CHALABI ENDORSES LONG-TERM U.S. ROLE
Ahmad Chalabi, the Iraqi expatriate who is favored by some administration officials to hold a leading role in the new Iraq, called Sunday for U.S. forces to remain in Iraq until the country holds elections, a process he said could take two years.
       “The military presence of the United States in Iraq is a necessity until at least the first democratic election is held, and I think this process should take two years,” Chalabi said in an interview on ABC television’s “This Week” program.
       A report in Sunday’s New York Times said the United States was planning to seek long-term access to as many as four military bases in Iraq. Pentagon officials said they had no information about the report.
       Chalabi, the leader of the Iraqi National Congress who many analysts consider to be the top U.S. choice to lead Iraq, said Islamic religious parties could participate in postwar Iraqi politics.

“There is a role for the Islamic religious parties, including Shia (Shiite) religious parties, because they have some constituencies. But they are not going to be forcing any agenda or any theocracy on the Iraqi people,” he said.
       Chalabi said reports of emerging assertions of power by clerics and religious groups in some cities should be viewed as acts of defiance against deposed Iraqi President Saddam Hussein after a period of repression, rather than a threat to stability.
       “I do not think this should be read as anyone trying to set up an authority or to challenge whatever emerges from the process of an interim authority,” he said.
       Chalabi, the first major exile politician to reach Baghdad since the collapse of Saddam’s government, stood by earlier declarations that he will not be a candidate for office in the country’s interim government.

OTHER DEVELOPMENTS
 • President Bush also said there were “positive signs” Syria was responding to U.S. calls for the country to deny sanctuary to fleeing members of Saddam Hussein’s administration in Iraq. “There’s some positive signs. They’re getting the message that they should not harbor Baath Party officials, high ranking Iraqi officials,” he said.
 • Two F-117A Nighthawk pilots who conducted the opening strike of the U.S. war on Iraq aimed at killing Saddam Hussein and his sons at a compound on the outskirts of Baghdad were awarded the Distinguished Flying Cross medal, the U.S. military said on Sunday.
 • The first postwar convoy of U.N. food aid reached Baghdad on Sunday, opening an aid corridor from Jordan which U.N. officials say should keep the capital supplied with food when stocks run low in coming weeks. The 50-truck convoy, chartered by the World Food Program from private Jordanian firms and carrying 1,400 tons of wheat flour, drove into a city center warehouse compound guarded by U.S. troops.

SUPPLIED INFORMATION:
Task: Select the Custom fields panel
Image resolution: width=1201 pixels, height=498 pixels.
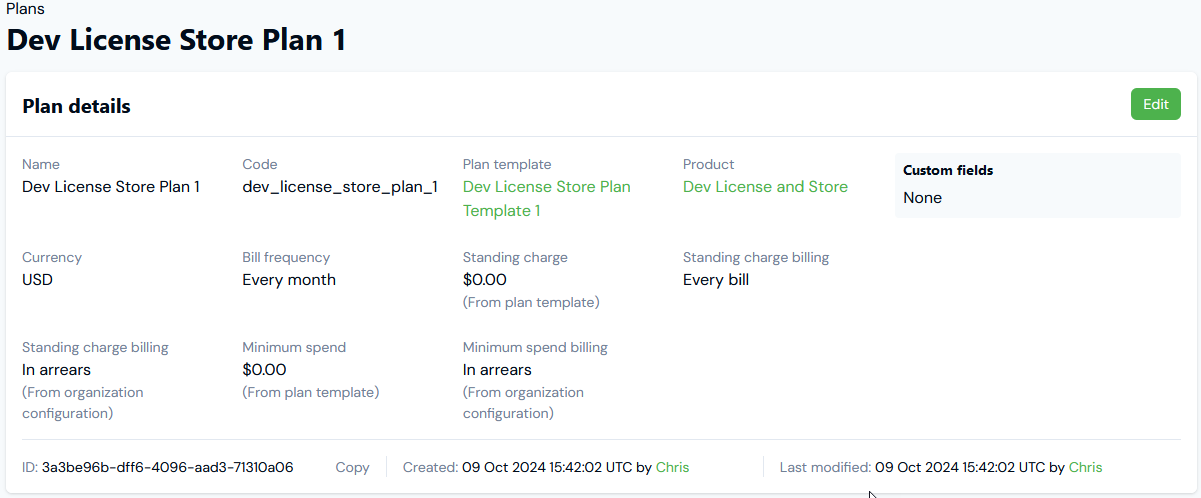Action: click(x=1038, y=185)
...
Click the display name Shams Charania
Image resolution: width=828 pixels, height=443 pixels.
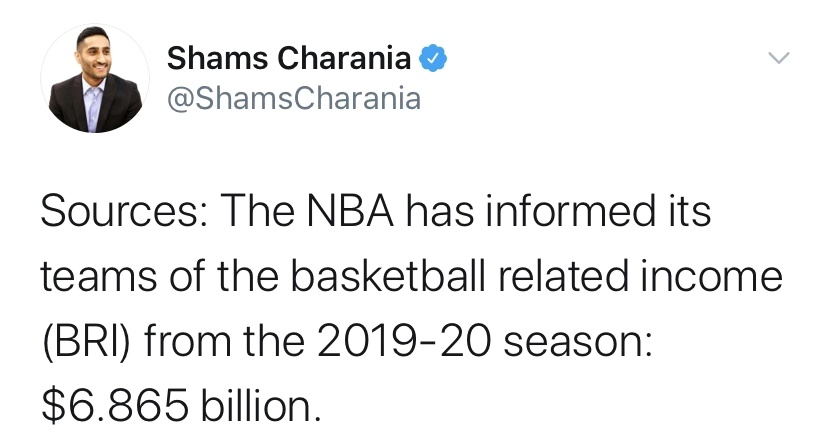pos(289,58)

REQUIRED WORK:
**A.** In the Chalabi article, how many tons of wheat flour did the U.N. convoy carry into Baghdad?
**B.** Translate this sentence from the Chalabi article into Spanish: "Pentagon officials said they had no information about the report."
Work from the Chalabi article alone and ignore the listing.

TASK RESULTS:
**A.** 1,400 tons

**B.** Funcionarios del Pentágono dijeron que no tenían información sobre el informe.